If your bosses set an impossible goal, and refused to pay you until you met it, wouldn't you be tempted to walk away?

Well, that's how an increasing number of states are responding to the No Child Left Behind law as they calculate that full compliance could cost more than what they're getting in federal education dollars.

Fortunately, there are signs that the Bush administration is waking up to this widespread frustration and relaxing certain testing requirements.

Thursday, the U.S. Education Department announced a one-year reprieve for immigrant students with limited English proficiency.

Aside from being exempt from taking reading tests during their first year in U.S. public schools, those students will be counted as "limited English proficient" for two years so that they're not immediately removed from the English learner subgroup and measured by fluent-English standards.

Important to Hawai'i

This is a change of particular importance in Hawai'i, with relatively high numbers of immigrant children.

These changes, though small, suggest the Bush administration is realizing that it has to loosen its previously hardline approach to the law or it will lose credibility with America's diverse public education community and, of course, votes in the coming election.

It's important to note that resistance to No Child Left Behind is not a partisan trend. On the contrary, the rebellion has joined conservatives who oppose big-government intrusion with liberals who worry that the law is paving the way for school vouchers.

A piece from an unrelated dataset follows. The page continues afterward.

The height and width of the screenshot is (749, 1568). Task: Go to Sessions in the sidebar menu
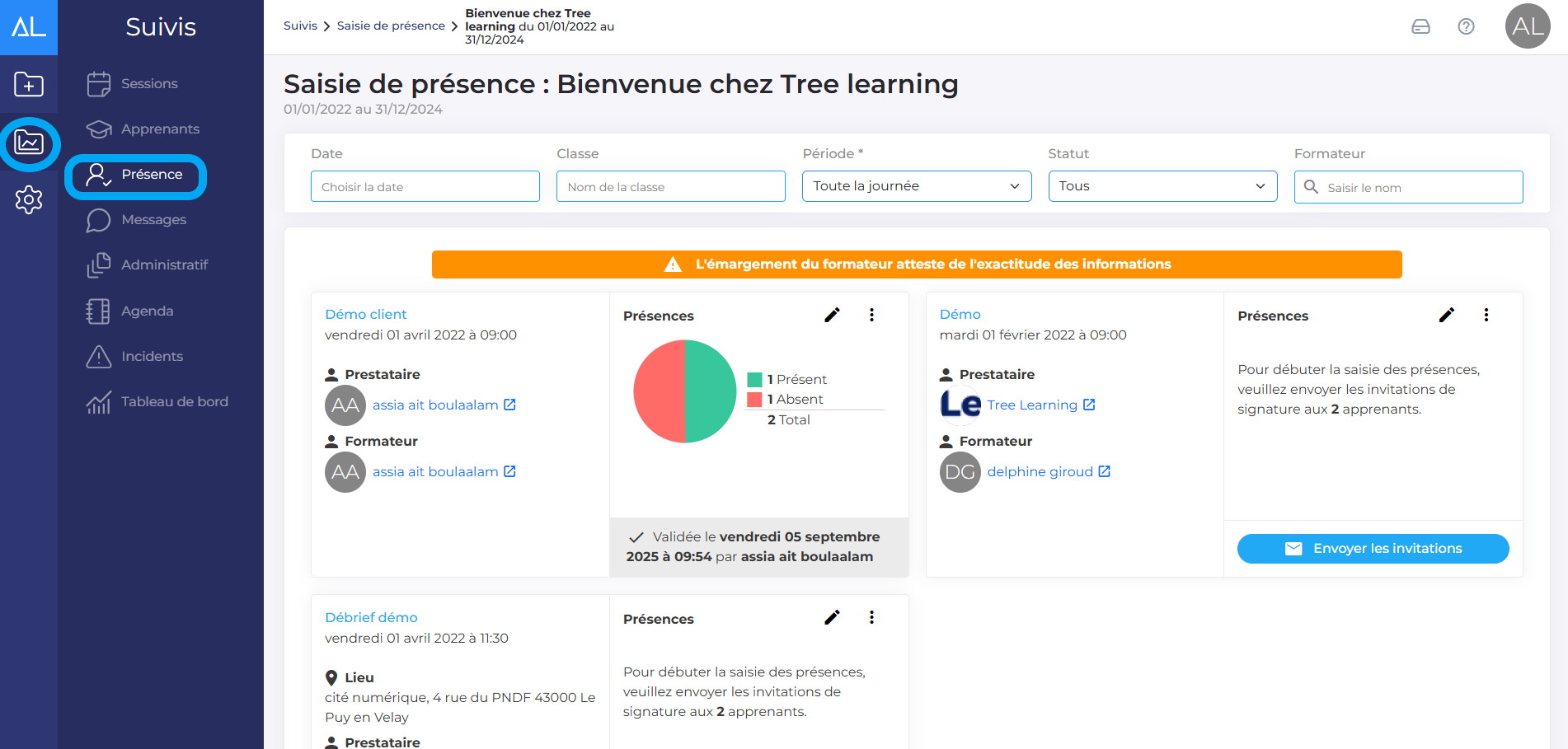(x=148, y=83)
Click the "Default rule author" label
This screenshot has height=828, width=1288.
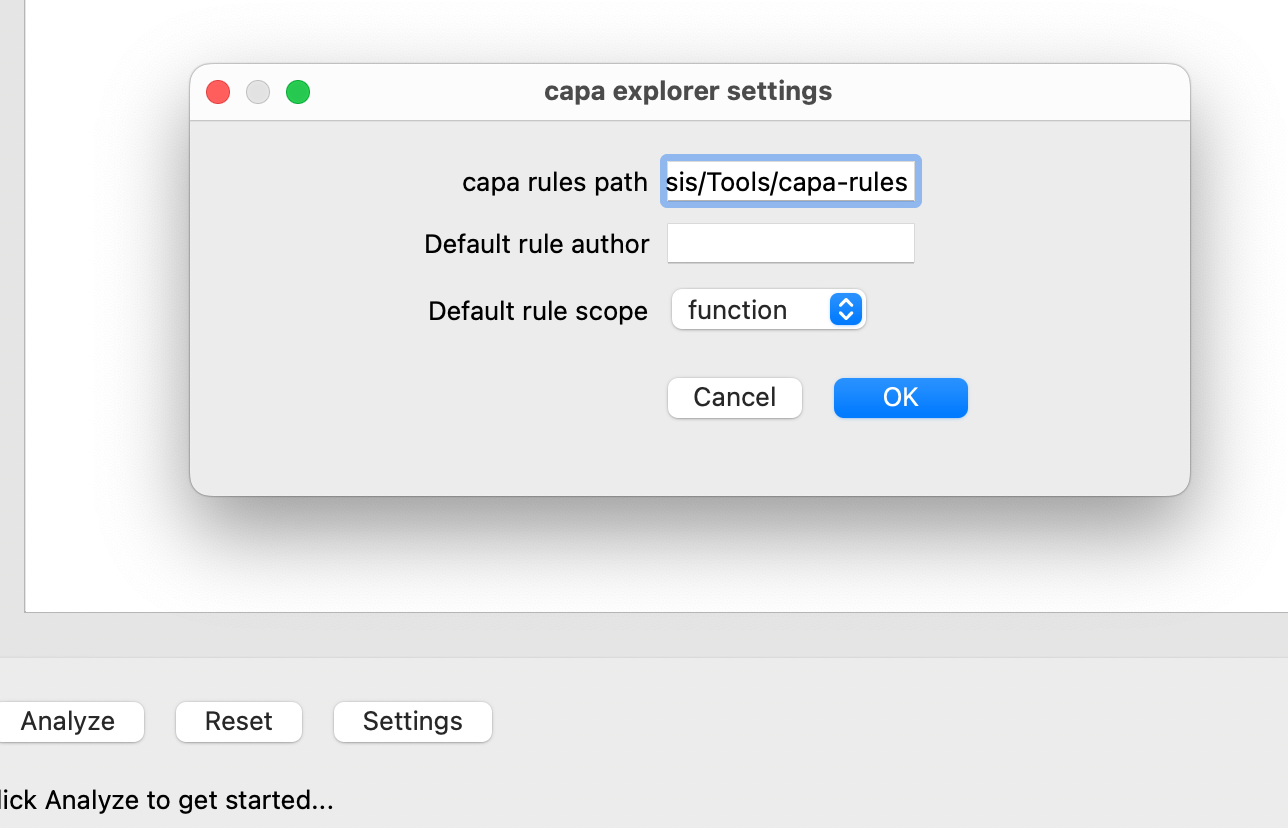click(537, 244)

The woefully underfunded Bush administration mandate, signed into law in 2002, requires the annual testing of students in grades three through eight and at least once in high school.

Schools that fail to meet "adequate yearly progress" two years running face tough and costly obligations that include providing more tutoring, letting students transfer to better schools or replacing a school's entire staff.

Not a perfect world

And all that would be fine in a perfect world, where there were enough well-paid teachers, classes were small, school buildings were well maintained, disadvantaged children received extra tutoring and discipline was observed.

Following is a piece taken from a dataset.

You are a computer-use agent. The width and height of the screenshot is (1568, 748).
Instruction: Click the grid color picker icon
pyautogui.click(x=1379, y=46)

But the reality is, many teachers don't get paid enough, public school facilities are crowded and all too often victims of deferred maintenance. And students raised in poverty or in immigrant homes where English is not spoken cannot keep up with their more affluent peers.

This is no excuse for not raising standards, but a fact of life in a multicultural society with wide gaps between rich and poor where public education is underfunded.

System's inequities

No Child Left Behind reminds us of the inequities in our public education system and what an uphill battle we face without the resources to meet its goals.

Make no mistake; those goals are noble. But if they're unattainable, there'll always be the temptation to walk away.